Genome-wide mapping of quantitative trait loci for fatness, fat cell characteristics and fat metabolism in three porcine F2 crosses

Abstract

Background: QTL affecting fat deposition related performance traits have been considered in several studies and mapped on numerous porcine chromosomes. However, activity of specific enzymes, protein content and cell structure in fat tissue probably depend on a smaller number of genes than traits related to fat content in carcass. Thus, in this work traits related to metabolic and cytological features of back fat tissue and fat related performance traits were investigated in a genome-wide QTL analysis. QTL similarities and differences were examined between three F2 crosses, and between male and female animals.

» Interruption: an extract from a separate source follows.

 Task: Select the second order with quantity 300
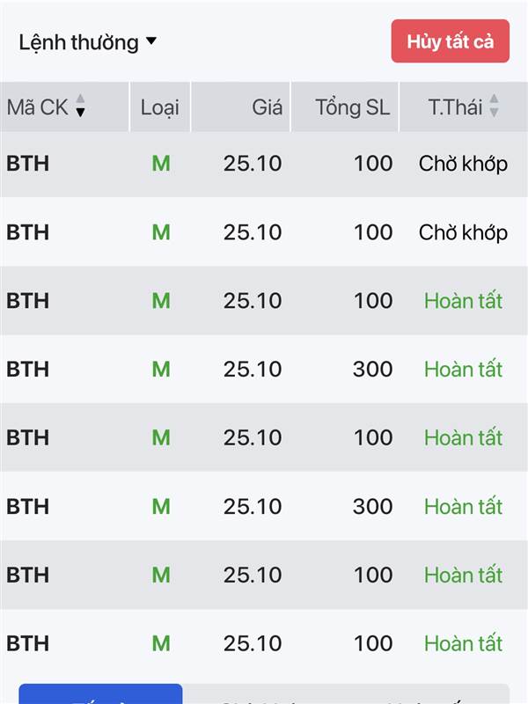tap(372, 506)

Methods: A total of 966 F2 animals originating from crosses between Meishan (M), Pietrain (P) and European wild boar (W) were analysed for traits related to fat performance (11), enzymatic activity (9) and number and volume of fat cells (20). Per cross, 216 (MxP), 169 (WxP) and 195 (WxM) genome-wide distributed marker loci were genotyped. QTL mapping was performed separately for each cross in steps of 1 cM and steps were reduced when the distance between loci was shorter. The additive and dominant components of QTL positions were detected stepwise by using a multiple position model.

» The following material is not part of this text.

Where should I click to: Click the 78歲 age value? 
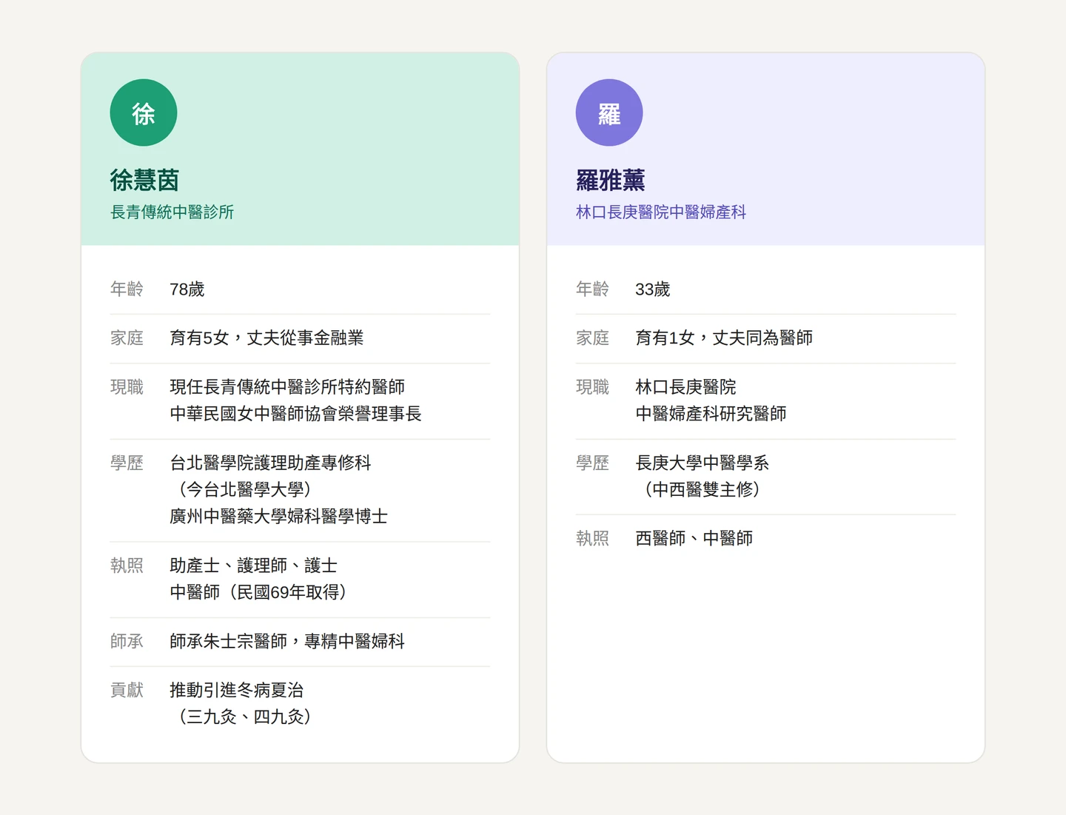point(187,289)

Results: A total of 147 genome-wide significant QTL (76 at P<0.05 and 71 at P<0.01) were detected for the three crosses. Most of the QTL were identified on SSC1 (between 76-78 and 87-90 cM), SSC7 (predominantly in the MHC region) and SSCX (in the vicinity of the gene CAPN6). Additional genome-wide significant QTL were found on SSC8, 12, 13, 14, 16, and 18. In many cases, the QTL are mainly additive and differ between F2 crosses. Many of the QTL profiles possess multiple peaks especially in regions with a high marker density. Sex specific analyses, performed for example on SSC6, SSC7 and SSCX, show that for some traits the positions differ between male and female animals. For the selected traits, the additive and dominant components that were analysed for QTL positions on different chromosomes, explain in combination up to 23% of the total trait variance.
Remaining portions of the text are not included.